Sarah a quitté sa famille et son pays pour s’envoler vers le Japon. Elle a pris ses quartiers dans une station balnéaire réputée pour ses falaises, et pour le nombre de personnes qui viennent y mettre fin à leurs jours. C’est là qu’a séjourné son frère, son presque jumeau, Nathan. Recueilli, comme bien d’autres, par Natsume Dombori, il avait repris les forces nécessaires pour achever son roman. Et puis il y eut l’accident. Anéantie par le décès de Nathan, Sarah se noit dans un chagrin qui emporte les dernières illusions sur son bonheur chimérique. En marchant dans les traces de son frère, elle s’efforce de comprendre comment la vie est parvenue à les séparer, de croiser le chemin de ceux qui l’ont connu dans ses derniers mois, de retrouver une tranquilité d’esprit et un battement de cœur régulier.

Après avoir découvert la plume d’Olivier Adam avec Kyoto Limited Express, l’envie était grande de prolonger le plaisir.
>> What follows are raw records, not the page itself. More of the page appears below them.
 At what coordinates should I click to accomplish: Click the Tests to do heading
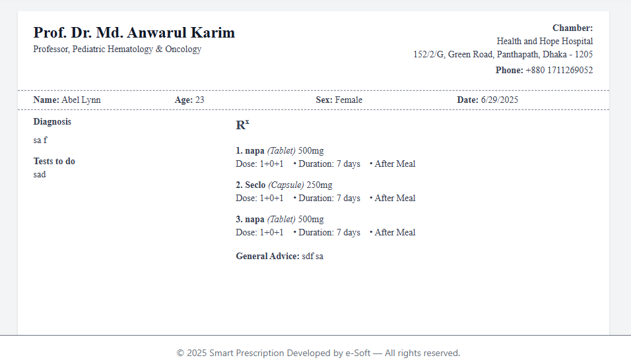54,162
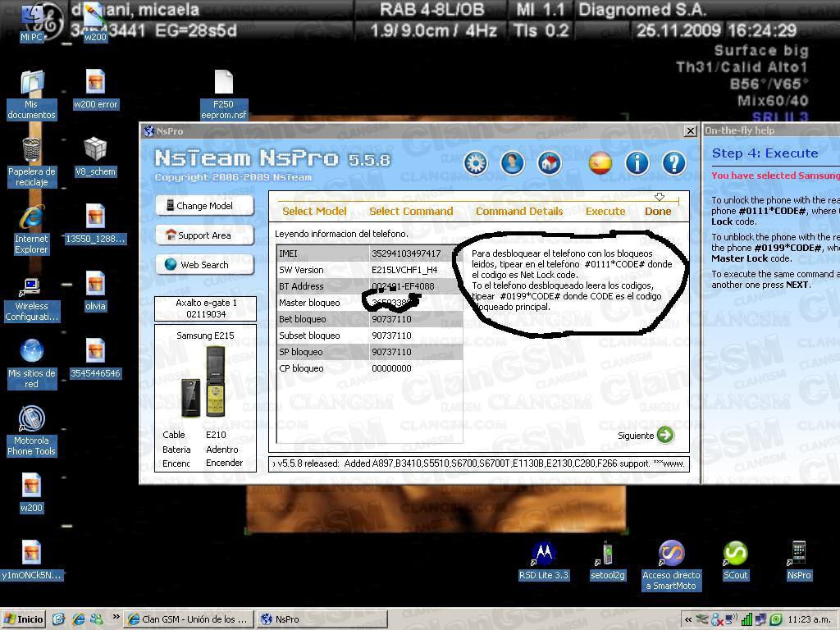Click the home icon in the NsPro toolbar
Screen dimensions: 840x630
click(550, 163)
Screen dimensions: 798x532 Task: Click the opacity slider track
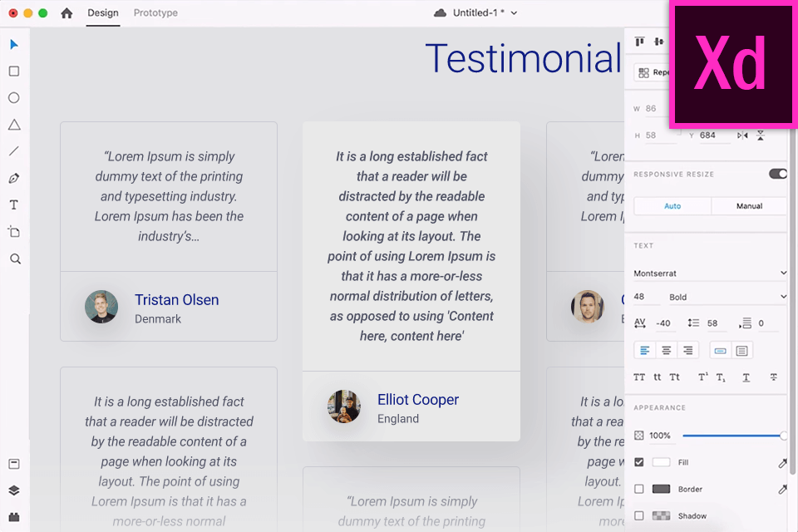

Et comme ma chère Sandrine était parvenue à me mettre l’eau à la bouche, en soulignant que l’intrigue de Le cœur régulier se déroulait au Japon, je n’ai guère hésité. Et la lecture s’est révélée à la hauteur de mes espérances. Olivier Adam parvient à décrire avec une sensibilité égale les sentiments de ses personnages et les paysages qui les entourent. Sa capacité à exprimer les impressions, les angoisses de son héroïne est admirable. Il rend avec justesse le regard féminin qu’elle porte sur les événements, sur les personnes qu’elle côtoie, et plus encore sur les lieux qu’elle fréquente. On goûte avec délectation les descriptions des temples, de la sérénité qui s’en dégage. Il est heureux que le style de l’auteur soit à ce point agréable, car l’amertume des personnages ou, plus largement, du regard qu’ils portent sur la vie et la société contemporaine, est parfois douloureuse. Mais le désespoir ne l’emporte jamais. A l’image de Natsume Dombori, qui vient poser sa main sur l’épaule des candidats au suicide et leur offre un asile pour se reconstruire, dans chaque page se glisse un détail à même d’éveiller une pointe d’optimisme.

Le cœur régulier, Olivier Adam, 2010.